In this talk we will describe an end-to-end Python stack that goes from data acquisition through API calls to social networks all the way to community detection and labelling and show how several major Python libraries are meshed together to achieve these ends.
We break the pipeline down into 4 major components: data acquisition with Twisted, data formatting and network construction with Pandas, Data compression with Numpy and Cython and Data Enrichment with Scikit-learn.
Data Extraction
We have developed a client/server program that enables us to download user profile, connections and user post data from various social networks, including: Twitter, Facebook and Instagram. The server is started with a list of network IDs to perform an operation against and access tokens to validate the operations. Once started it manages access rate limits and the distribution of work across a network of client applications. The clients perform the actual requests to the external APIs using asynchronous HTTPS requests. The Twisted event-driven network engine is used to provide features such as an event loop and asynchronous network calls as well as a simple custom client server capability.
Our core hypothesis is that social networks can be understood, at least for commercial purposes, in terms of the interactions surrounding the major influencers. Due to API limits, restricting the amount of data that can be gathered, managing the size of your network is an important consideration. The final product of our data extraction process is a directory populated with the following file data:
Network Construction
We believe that the best way to summarise the interests of social media users is to understand what they follow and so we store links between influencers and their followers.

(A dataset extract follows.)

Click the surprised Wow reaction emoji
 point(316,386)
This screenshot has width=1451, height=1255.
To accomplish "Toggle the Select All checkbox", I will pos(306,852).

Our graph model differs from the standard network graph as it has two distinct types of nodes, influencers and followers, which are treated differently. The relationships between followers and influencers are key to understanding a network's user base.
Several of our processes require a full linear scan of the follower-influencer connection database. This can be a time-consuming task. We store each of the follower-influencer files in a numpy binary format to enable very fast reads over the data. We have used Cython to speed up this core processing significantly from our starting point of a pure Python implementation. We store each of these files in 1% percent samples, each of which contains roughly 7 million rows and parallelise execution using the multiprocessing and joblib libraries.
Compression
We wish to detect communities of influencers and so we need a way of determining relationship strengths between them. Our method is based on the number of shared followers. The networks are too large and dynamic for it to be practical to store all pairs of similarities and so instead we compress each influencer in a form that allows similarities to be quickly calculated when needed. This compression takes the form of minhash signatures. While using the signatures is very quick, generating them is an expensive operation that must iterate through billions of follower-influencer connections, incrementally updating the signatures. Our original implementation of this algorithm took six days to run.
We were able to make some improvements by profiling the code using cProfiler and line_profiler to remove bottlenecks. Really significant improvements were achieved by pre-processing our input data into a more suitable format (binary numpy memmap) and using a Cython main loop. In this specific case we managed to improve on the speed of numpy matrix operations (with broadcasting) by writing c-code which created less intermediate variables and hence made less calls to create new objects on the heap. The cython annotation tool proved useful in identifying when cPython was actually creating Python objects, especially when these were non-obvious like views on a numpy array. In total these optimisations reduce runtime from six days to three hours.
Enrichment
The final stage of our process uses machine learning algorithms to infer user attributes. These may include demographics data such as country, age and gender; or more advanced features such as robot detection - is the user a person, Twitter bot or company.
We used the scikit-learn package which contains tools to develop machine learning projects quickly. We typically progress by splitting the data into different sets for cross-validation before training a classification model such as a support vector machine or random forest. The initial model would be tuned using scikit-learn’s grid search and finally evaluated using validation and learning curves. Like many other features, scikit-learn’s support vector machine is implemented using fast and highly optimised C libraries.
Conclusion
In this talk we have described how a stack compose entirely from Python components can take raw data directly from social network APIs and manipulate it into a form that allows brand managers to interactively understand the communities and influencers that exist around their products and marketplaces.